Artikel 8. Termijn opleidingsfaciliteiten

1. In beginsel worden de in deze regeling genoemde opleidingsfaciliteiten verleend voor een termijn die wordt afgeleid van de door het betrokken opleidingsinstituut voorgeschreven duur.

2. Kort na het verstrijken van de termijn vindt een gesprek plaats tussen de medewerker en leidinggevende waarin de resultaten van het uitgevoerde onderdeel van het POP wordt besproken.

3. Wanneer de medewerker niet binnen de vooraf gestelde termijn de opleiding afrondt, wordt de termijn, na overleg met de leidinggevende , verlengd tot een , in onderling overleg, te bepalen datum, mits dit niet het gevolg is van aantoonbare nalatigheid van de medewerker.

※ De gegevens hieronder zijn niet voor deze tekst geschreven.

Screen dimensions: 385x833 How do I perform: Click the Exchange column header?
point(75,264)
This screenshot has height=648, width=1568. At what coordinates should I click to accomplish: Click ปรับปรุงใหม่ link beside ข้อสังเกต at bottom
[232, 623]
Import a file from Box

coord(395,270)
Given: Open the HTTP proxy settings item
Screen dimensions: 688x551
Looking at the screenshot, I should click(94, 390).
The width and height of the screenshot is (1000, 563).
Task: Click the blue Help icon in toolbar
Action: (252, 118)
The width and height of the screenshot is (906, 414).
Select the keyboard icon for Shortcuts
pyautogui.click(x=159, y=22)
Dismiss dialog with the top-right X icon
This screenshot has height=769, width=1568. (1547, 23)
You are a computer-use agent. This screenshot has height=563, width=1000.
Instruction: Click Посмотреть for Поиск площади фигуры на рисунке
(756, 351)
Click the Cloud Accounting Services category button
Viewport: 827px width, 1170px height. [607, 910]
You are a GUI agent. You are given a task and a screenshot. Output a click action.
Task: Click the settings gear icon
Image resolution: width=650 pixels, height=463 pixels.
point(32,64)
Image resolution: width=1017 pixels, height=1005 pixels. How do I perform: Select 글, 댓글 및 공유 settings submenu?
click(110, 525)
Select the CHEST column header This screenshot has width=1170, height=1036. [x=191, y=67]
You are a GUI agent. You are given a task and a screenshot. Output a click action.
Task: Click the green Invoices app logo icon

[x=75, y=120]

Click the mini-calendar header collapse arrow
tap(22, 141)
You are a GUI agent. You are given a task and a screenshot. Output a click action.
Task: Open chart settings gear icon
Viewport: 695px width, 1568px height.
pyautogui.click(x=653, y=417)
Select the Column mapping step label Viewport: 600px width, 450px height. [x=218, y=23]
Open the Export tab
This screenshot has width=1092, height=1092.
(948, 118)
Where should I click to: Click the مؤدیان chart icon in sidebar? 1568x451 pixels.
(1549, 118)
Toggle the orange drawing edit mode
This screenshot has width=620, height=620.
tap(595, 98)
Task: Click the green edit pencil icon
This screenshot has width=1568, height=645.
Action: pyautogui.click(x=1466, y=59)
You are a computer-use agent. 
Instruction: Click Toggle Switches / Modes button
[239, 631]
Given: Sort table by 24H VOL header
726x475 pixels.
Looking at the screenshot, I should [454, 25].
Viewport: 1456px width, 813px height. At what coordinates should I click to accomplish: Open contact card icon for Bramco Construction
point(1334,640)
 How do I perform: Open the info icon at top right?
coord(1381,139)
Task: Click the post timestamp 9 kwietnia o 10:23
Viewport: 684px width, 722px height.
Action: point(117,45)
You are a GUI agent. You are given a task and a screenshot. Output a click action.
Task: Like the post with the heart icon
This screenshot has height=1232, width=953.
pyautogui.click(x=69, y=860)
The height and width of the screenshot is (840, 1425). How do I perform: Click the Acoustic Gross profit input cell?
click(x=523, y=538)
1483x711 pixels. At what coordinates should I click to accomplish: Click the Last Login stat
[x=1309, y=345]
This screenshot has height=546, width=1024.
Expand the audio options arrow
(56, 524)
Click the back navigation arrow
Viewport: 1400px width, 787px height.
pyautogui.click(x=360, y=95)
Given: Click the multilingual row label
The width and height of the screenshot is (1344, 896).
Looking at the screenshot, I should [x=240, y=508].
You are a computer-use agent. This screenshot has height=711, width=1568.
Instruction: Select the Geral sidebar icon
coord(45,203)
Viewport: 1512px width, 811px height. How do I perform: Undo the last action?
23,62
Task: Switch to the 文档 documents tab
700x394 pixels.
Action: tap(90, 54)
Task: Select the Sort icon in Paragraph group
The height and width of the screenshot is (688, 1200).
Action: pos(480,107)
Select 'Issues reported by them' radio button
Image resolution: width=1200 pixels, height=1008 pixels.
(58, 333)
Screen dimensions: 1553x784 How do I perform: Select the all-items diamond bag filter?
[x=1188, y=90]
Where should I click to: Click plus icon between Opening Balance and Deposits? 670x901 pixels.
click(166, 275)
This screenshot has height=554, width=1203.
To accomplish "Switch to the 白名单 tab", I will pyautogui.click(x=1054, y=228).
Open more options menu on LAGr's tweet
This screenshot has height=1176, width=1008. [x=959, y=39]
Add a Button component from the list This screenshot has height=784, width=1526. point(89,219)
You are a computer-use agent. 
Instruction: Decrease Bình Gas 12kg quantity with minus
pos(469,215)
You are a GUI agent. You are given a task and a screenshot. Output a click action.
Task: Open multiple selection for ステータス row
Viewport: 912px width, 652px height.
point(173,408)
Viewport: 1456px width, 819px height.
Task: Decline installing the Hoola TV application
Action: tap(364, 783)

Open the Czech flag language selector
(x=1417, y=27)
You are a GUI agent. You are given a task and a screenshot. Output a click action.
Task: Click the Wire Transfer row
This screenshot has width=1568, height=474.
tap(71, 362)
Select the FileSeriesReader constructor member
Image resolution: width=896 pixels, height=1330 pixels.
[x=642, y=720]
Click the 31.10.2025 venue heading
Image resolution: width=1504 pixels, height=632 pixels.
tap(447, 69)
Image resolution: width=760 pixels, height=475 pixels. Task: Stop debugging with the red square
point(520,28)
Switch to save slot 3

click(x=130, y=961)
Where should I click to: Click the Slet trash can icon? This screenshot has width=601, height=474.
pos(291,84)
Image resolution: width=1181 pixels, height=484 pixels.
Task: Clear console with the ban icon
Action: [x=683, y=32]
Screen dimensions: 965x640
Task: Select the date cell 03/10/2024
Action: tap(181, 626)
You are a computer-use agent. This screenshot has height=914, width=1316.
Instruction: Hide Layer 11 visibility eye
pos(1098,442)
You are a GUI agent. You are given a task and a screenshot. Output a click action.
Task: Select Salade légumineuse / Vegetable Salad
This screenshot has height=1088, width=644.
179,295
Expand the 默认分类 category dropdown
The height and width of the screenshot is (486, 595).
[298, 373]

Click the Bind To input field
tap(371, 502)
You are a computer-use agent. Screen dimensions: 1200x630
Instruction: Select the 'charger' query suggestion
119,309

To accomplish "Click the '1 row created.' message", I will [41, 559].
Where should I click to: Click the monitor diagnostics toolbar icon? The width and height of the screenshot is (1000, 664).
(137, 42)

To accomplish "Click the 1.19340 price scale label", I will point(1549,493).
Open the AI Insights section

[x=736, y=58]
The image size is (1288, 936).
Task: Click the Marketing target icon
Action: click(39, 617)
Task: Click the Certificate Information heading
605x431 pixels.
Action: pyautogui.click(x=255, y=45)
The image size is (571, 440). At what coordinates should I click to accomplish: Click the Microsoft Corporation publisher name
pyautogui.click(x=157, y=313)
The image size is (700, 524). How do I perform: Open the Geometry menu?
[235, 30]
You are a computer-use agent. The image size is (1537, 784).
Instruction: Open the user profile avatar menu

4. Van aantoonbare nalatigheid is in ieder geval sprake indien de medewerker meer dan 10% van de lessen niet aanwezig was of zonder geldige reden niet de afspraken met de coach, begeleider of onderzoeker nakomt.

5. Als aantoonbare nalatigheid de reden is van het niet halen van de opleiding binnen de gestelde termijn, is de medewerker verplicht tot het terugbetalen van de opleidingskosten. Deze aantoonbare nalatigheid kan door de medewerker weerlegd worden, indien hij kan aantonen dat deze nalatigheid hem niet te verwijten is.

6. Opleidingen die enkel vanuit een opleidingsbehoefte worden gevolgd, kennen geen verlenging van opleidingsfaciliteiten.

  

Artikel 9. Opleidingsverlof

1. Een medewerker die een opleiding in het kader van de POP volgt, waarbij sprake is van een opleidingsnoodzaak wordt verlof met behoud van salaris verleend benodigd voor deelname aan de opleiding tot een maximum van 7,2 uren per dag of 3,6 uren per halve dag.

2. Aan een medewerker die een opleiding in het kader van de POP volgt, waarbij sprake is van een opleidingsbehoefte, wordt tot 50% van de studie-uren verlof met behoud van salaris worden verleend voor deelname aan de opleiding tot een maximum van 3,6 uren per dag of 1,8 uur per halve dag indien de opleiding plaats vindt binnen de voor de medewerker geldende normale werktijden. Vindt de opleiding plaats buiten de werktijden dan wordt geen verlof met behoud van salaris verleend.

3. Bij het niet afronden van de opleiding en wanneer de medewerker aantoonbaar zelf schuld heeft aan een vertraging van de opleiding binnen de gestelde termijn, vervalt zijn recht op opleidingsverlof.

 

Artikel 10. Compensatieverlof

Een medewerker die een opleiding volgt waarbij sprake is van een opleidingsnoodzaak, waarbij de betreffende opleidingsuren niet of niet geheel in de werktijd van de medewerker plaatsvinden, kan ter compensatie verlof worden verleend voor maximaal 7,2 uren bij een volledige opleidingsdag en 3.6 uur voor een dagdeel, waarbij een avond voor een dagdeel telt.

 

Artikel 11. Verlof voor tentamen- of examenvoorbereiding

1. Ter voorbereiding van een tentamen of examen, kan verlof worden verleend tot een maximum van 5 maal 1,8 uur per gehele (af te ronden) opleiding. Dit ter beoordeling van de leidinggevende.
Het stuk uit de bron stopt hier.